En application de ces dispositions, Madame [O] aurait dû bénéficier de l'indemnité conventionnelle suivante :
(1/2 mois de salaire brut mensuel moyen sur les 12 mois précédant le licenciement x 5 ans) + (1 mois de salaire brut mensuel moyen sur les 12 mois précédant le licenciement x 4 ans et 7 mois)
= [(2.898,89 € / 2) x 5] + [2.898,89 € x 4,58]
= 20.524,13 €'.
Or, la salariée n'a bénéficié que d'une indemnité légale de licenciement de 2 405,11 euros, ne tenant pas compte de son ancienneté, tel que cela ressort de ses documents de fin de contrat
L'indemnité légale doit être remplacée par une indemnité conventionnelle de licenciement, dans la mesure où celle-ci lui est plus plus favorable.
La cour confirme ainsi le jugement déféré en ce qu'il a condamné la société Clinique [4] à verser à Mme [O] le solde de 18 119,02 euros nets, au titre de son indemnité conventionnelle de licenciement.

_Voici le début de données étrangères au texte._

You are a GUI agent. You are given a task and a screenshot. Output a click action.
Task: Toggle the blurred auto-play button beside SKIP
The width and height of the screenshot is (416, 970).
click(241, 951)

Sur le remboursement des indemnités de chômage
Les dispositions de l'article L. 1235-3 du code du travail étant dans le débat, la cour a des éléments suffisants pour fixer à trois mois, le montant des indemnités versées à Mme [O] que la société Clinique [4] devra rembourser en application de l'article L. 1235-4 du code du travail.
Sur les dépens et l'indemnité de procédure
La Société Clinique [4] qui succombe à l'instance sera condamnée aux dépens de première instance et d'appel et déboutée de sa demande d'indemnité fondée sur l'article 700 du code de procédure civile.

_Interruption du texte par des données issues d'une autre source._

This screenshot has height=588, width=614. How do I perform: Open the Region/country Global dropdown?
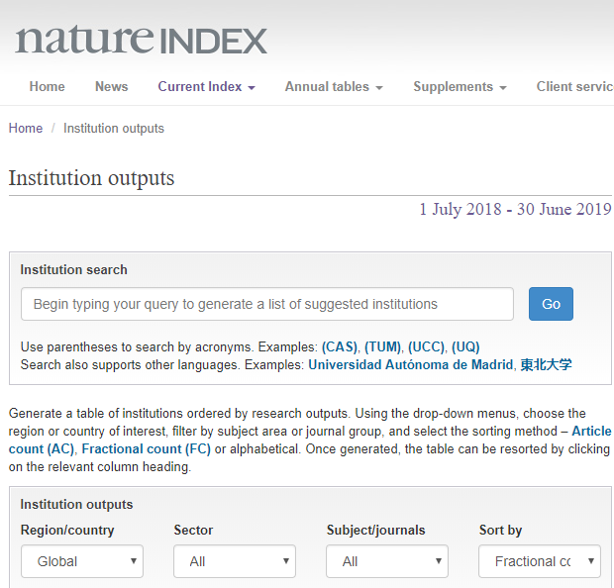point(82,561)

Il convient de la condamner à payer à Mme [O] la somme de 2 000 euros en application de l'article 700 du code de procédure civile.
PAR CES MOTIFS
La cour,
Statuant par arrêt contradictoire,
INFIRME partiellement le jugement du conseil de prud'hommes de Boulogne-Billancourt en date du 19 septembre 2019 et statuant à nouveau sur les chefs infirmés :
CONDAMNE la société Clinique [4] à payer à Mme [C] [O] les sommes suivantes :
- 32 000 euros à titre d'indemnité pour licenciement sans cause réelle et sérieuse,
- 3 000 euros à titre de dommages et intérêts pour licenciement brutal et vexatoire,
DIT que les créances salariales ainsi que la somme allouée à titre d'indemnité de licenciement sont productives d'intérêts au taux légal à compter du jour de la présentation à l'employeur de la lettre le convoquant devant le bureau de conciliation et d'orientation,
DIT que les créances indemnitaires sont productives d'intérêts au taux légal à compter du présent arrêt,
CONFIRME pour le surplus les dispositions non contraires du jugement entrepris ;
Y ajoutant :
ORDONNE le remboursement parla société Clinique [4] à Pôle Emploi des indemnités de chômage versées à Mme [C] [O] dans la limite de trois mois d'indemnités,
CONDAMNE la société Clinique [4] à payer à Mme [C] [O] la somme de 2 000 euros en application de l'article 700 du code de procédure civile,
DÉBOUTE la société Clinique [4] de sa demande d'indemnité fondée sur l'article 700 du code de procédure civile pour les frais irrépétibles exposés en cause d'appel,
CONDAMNE la Société Clinique [4] aux dépens de première instance et d'appel.
- Prononcé publiquement par mise à disposition de l'arrêt au greffe de la cour, les parties en ayant été préalablement avisées dans les conditions prévues au deuxième alinéa de l'article 450 du code de procédure civile.
- Signé par Madame Régine CAPRA, Présidente et par Madame Carine DJELLAL, Greffier, auquel la minute de la décision a été remise par le magistrat signataire.